首位を走る順大とスコアレスドロー/関東大学1部リーグ戦

2014.04.28
 痛み分けのスコアレスドローとなった。相手は第4節終了時点で首位の順大。序盤は明大が持ち前のポゼッションサッカーで主導権を握り、前節2ゴールの藤本佳希(文3=済美)を中心に積極的にシュートを放つ。しかし順大がパスの出所であるボランチやDFラインに素早いプレスを仕掛けると、明大は思い通りのサッカーができなくなる。すると後半は風上の順大に攻め込まれる場面が目立ち、局所で明大も粘りチャンスをつくるが、互いにゴールマウスを割ることができずに勝ち点1を分け合った。

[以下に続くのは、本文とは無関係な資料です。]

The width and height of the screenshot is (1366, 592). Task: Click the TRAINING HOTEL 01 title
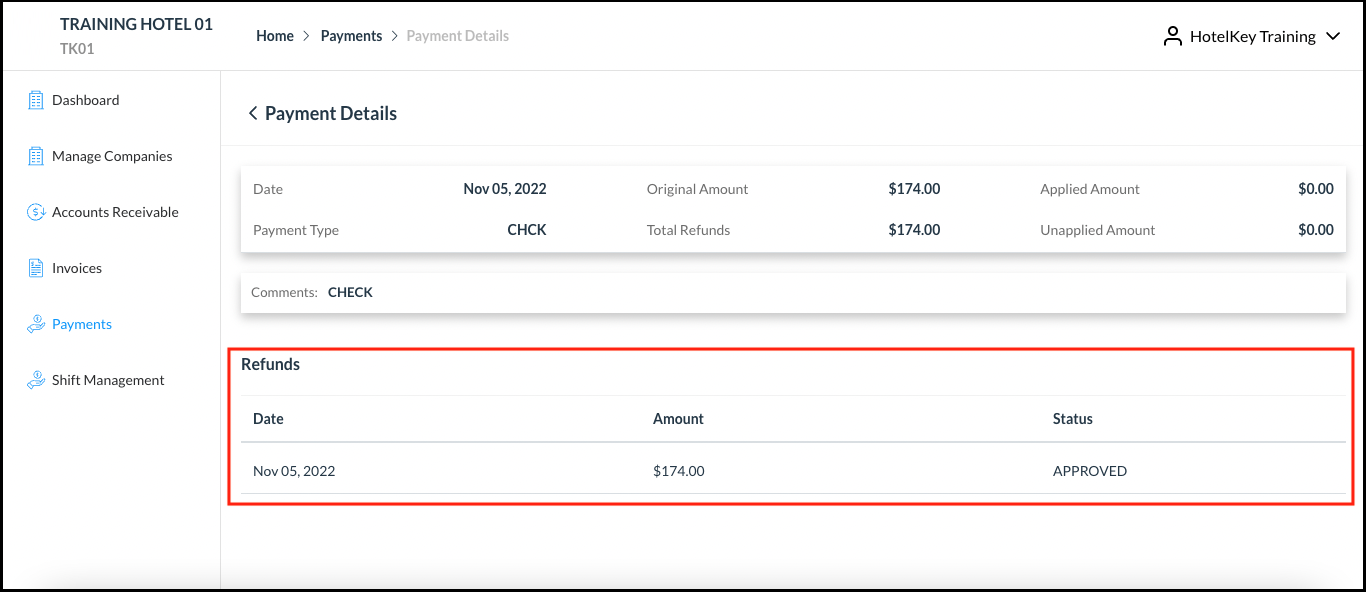click(136, 24)
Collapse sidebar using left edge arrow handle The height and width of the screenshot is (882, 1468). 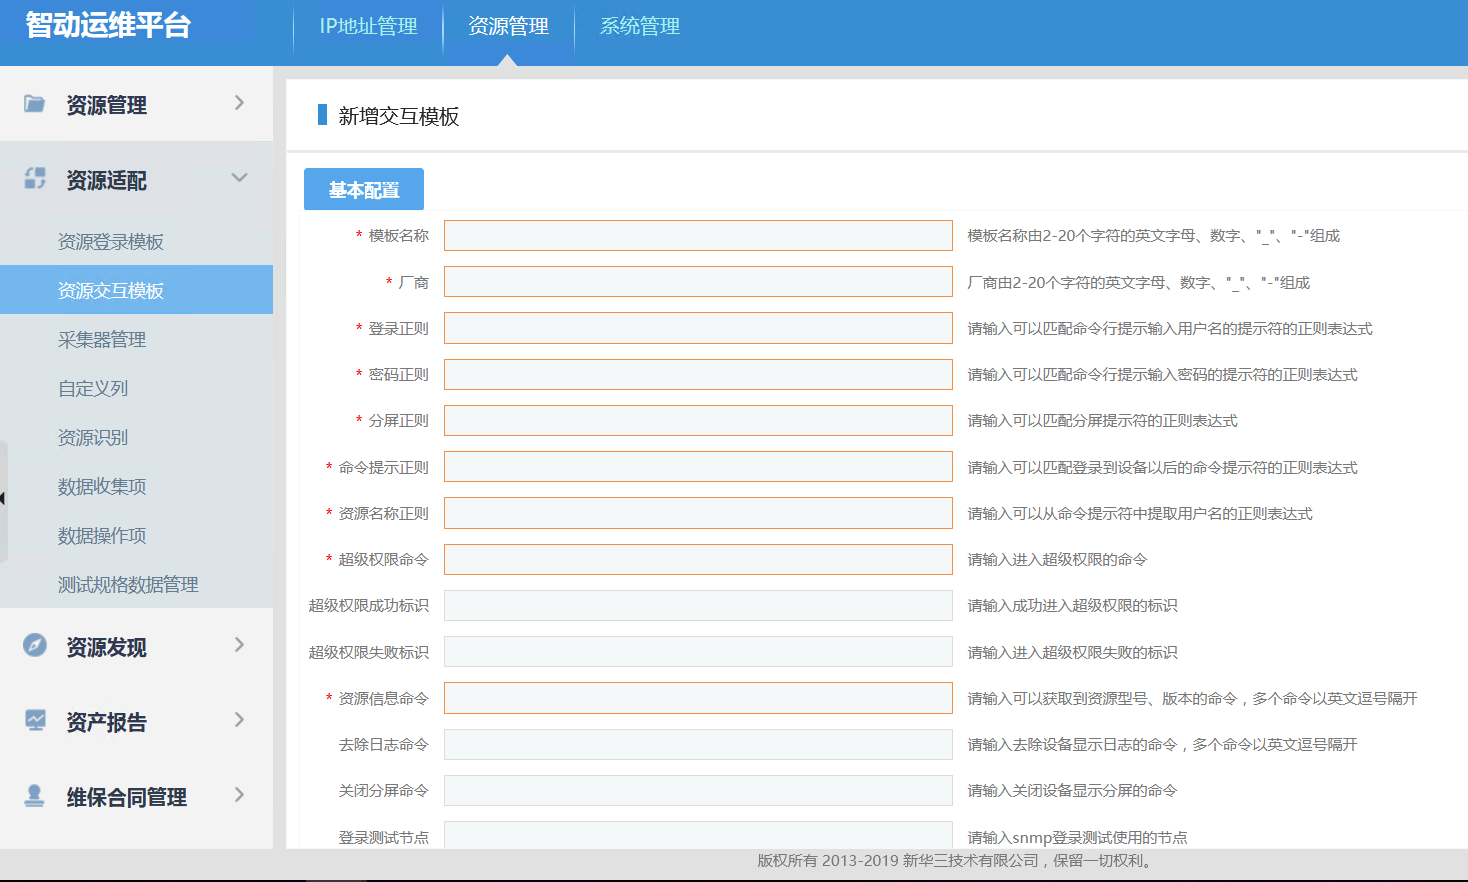coord(4,499)
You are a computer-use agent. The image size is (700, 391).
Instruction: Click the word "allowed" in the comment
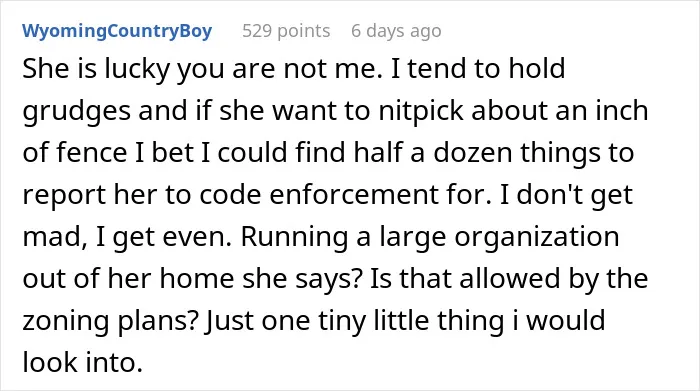coord(509,279)
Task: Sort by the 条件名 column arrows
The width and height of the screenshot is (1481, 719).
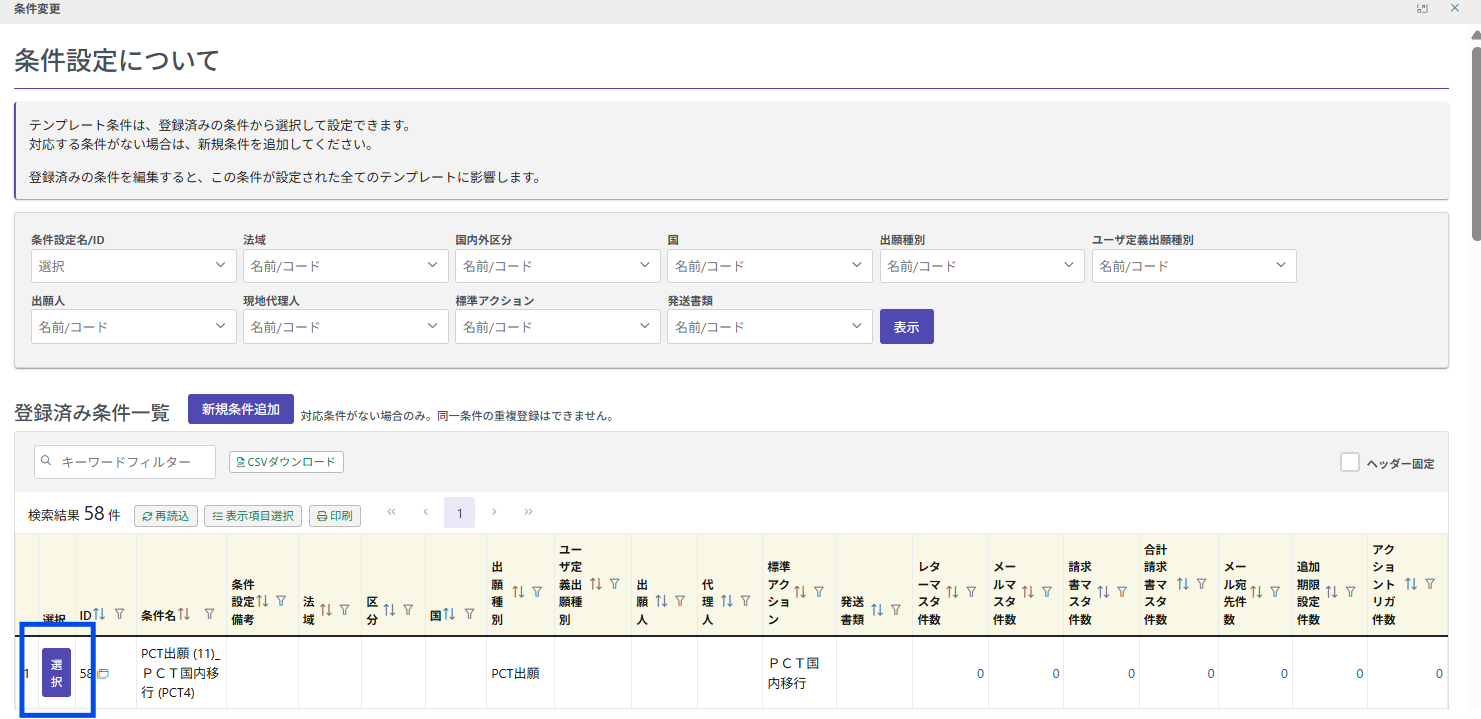Action: [x=184, y=614]
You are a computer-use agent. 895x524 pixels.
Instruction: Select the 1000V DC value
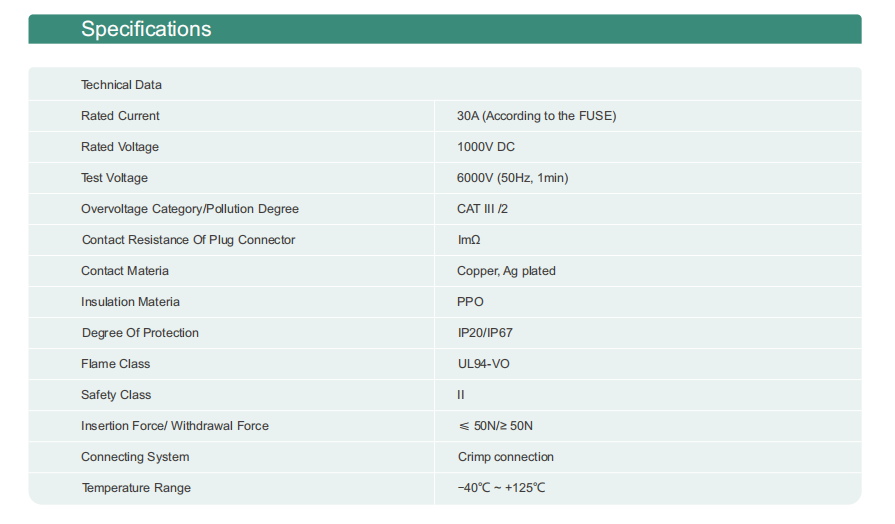[x=485, y=147]
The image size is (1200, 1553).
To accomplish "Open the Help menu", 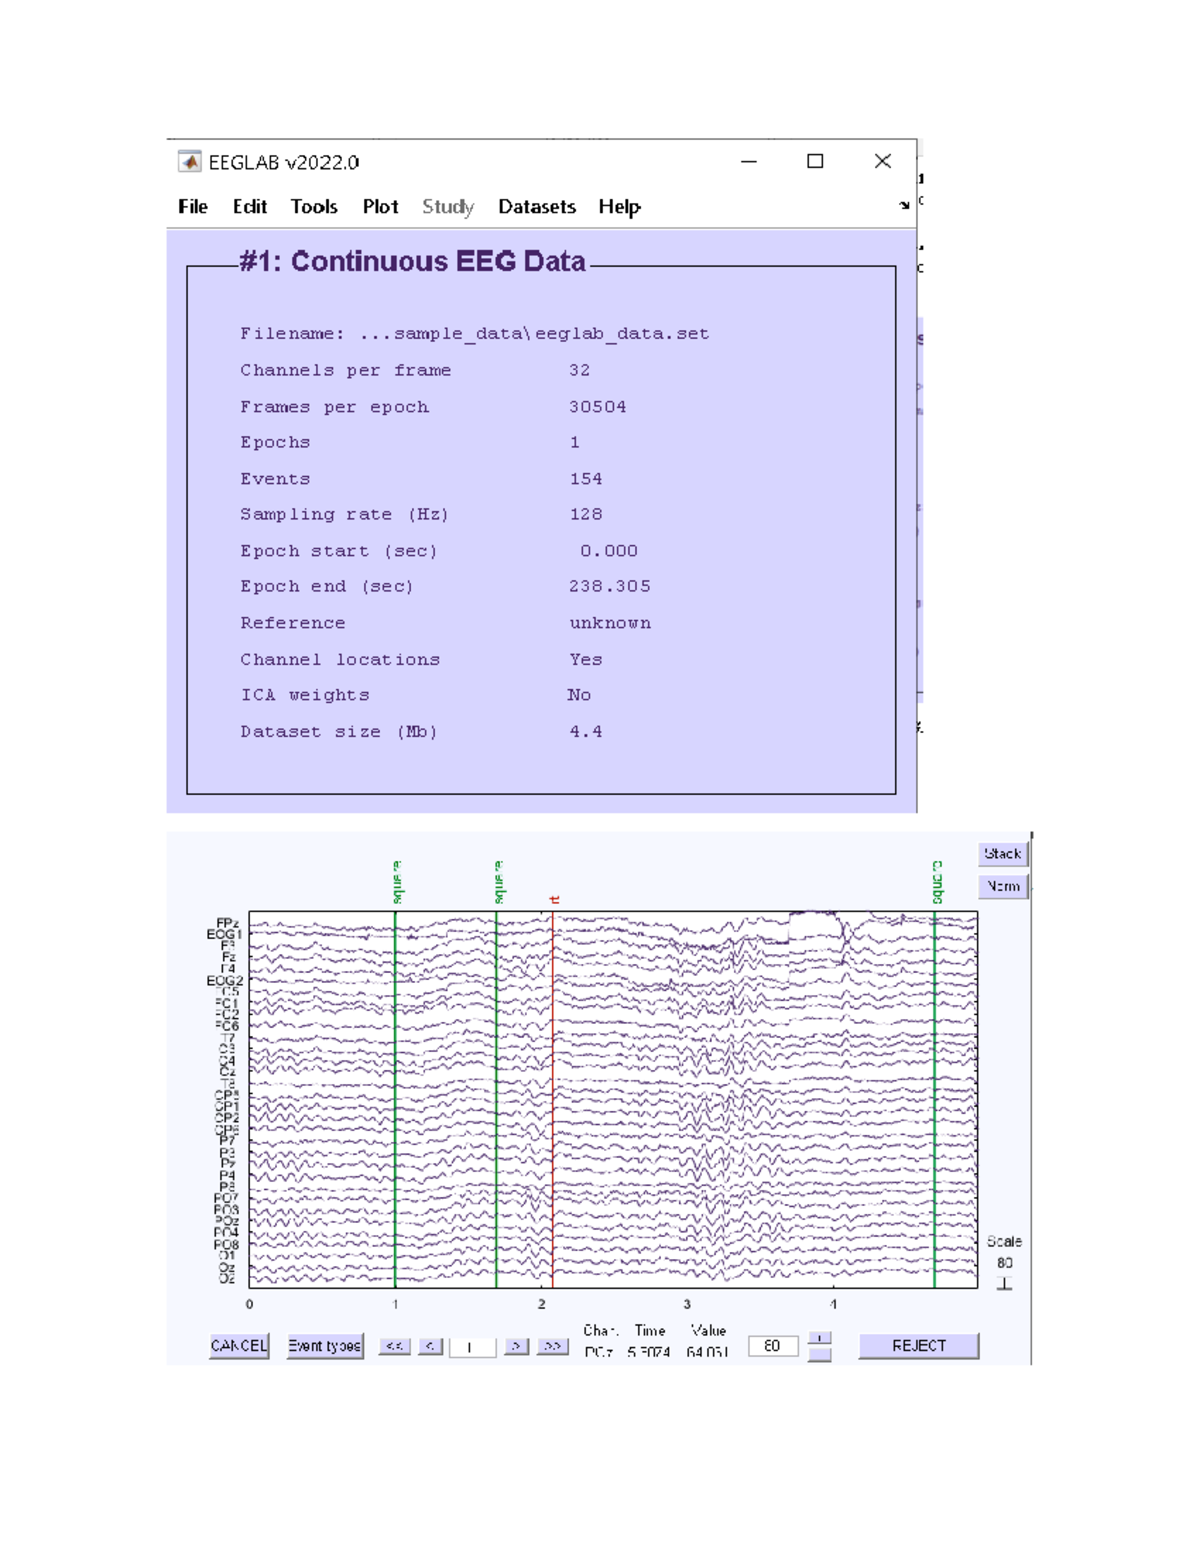I will click(619, 207).
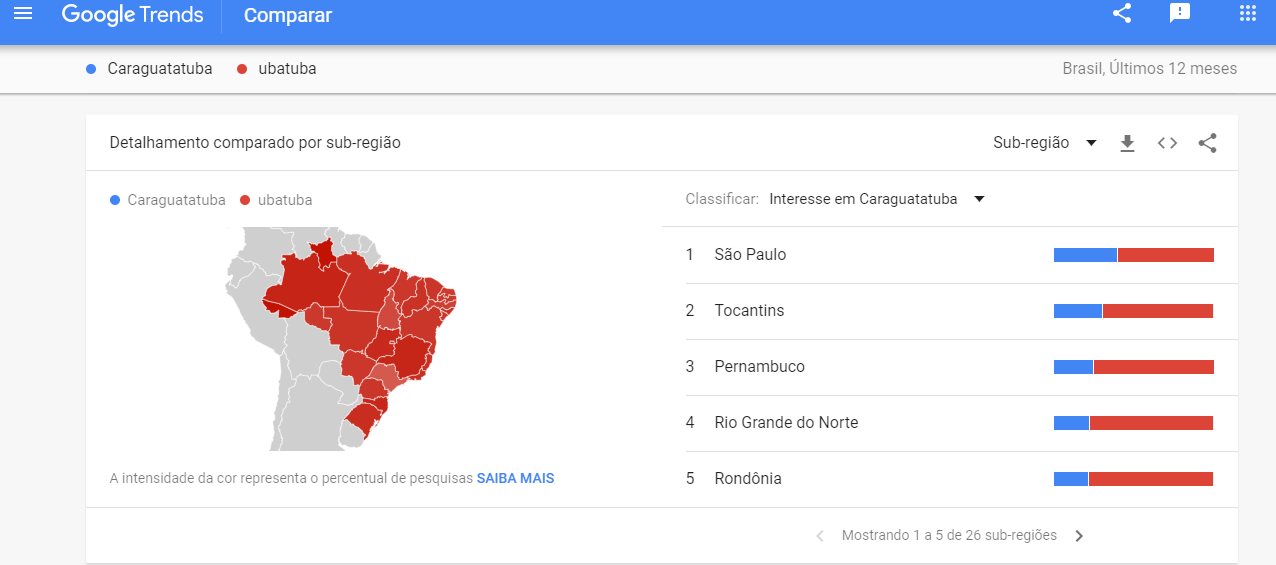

 明大のリズムをつくれなかった。順大の激しい前線からのプレスに苦しんだ。特に小谷光毅(政経3=ガンバ大阪ユース)と差波優人(商3=青森山田)の両ボランチへの徹底的なマークで、前線にパスを供給することができず。明大攻撃陣のタクトを振るう差波は「あれぐらいのプレッシャーでも余裕を持ってプレーしていかないと、上では通用しない」といつもの笑顔はみせずに振り返った。「状況を見ながら攻撃をしていく柔軟性が大事かなと。ちょっと攻撃に偏りがあったという印象」(三浦佑介ヘッドコーチ)とサイドチェンジなどで局面を打開していく必要があると分析。攻撃のバリエーションを増やしていくことが急務だ。

 堅守が光った。今節も無失点で終えた明大は、2戦連続クリーンシートを達成。開幕から3試合は失点を重ねていただけに、明るい材料となった。GKの三浦龍輝主将(商4=FC東京U-18)は「守備は手応えを感じている」と「いい守備から、いい攻撃」をモットーにする明大はこのまま堅守を維持していきたいところだ。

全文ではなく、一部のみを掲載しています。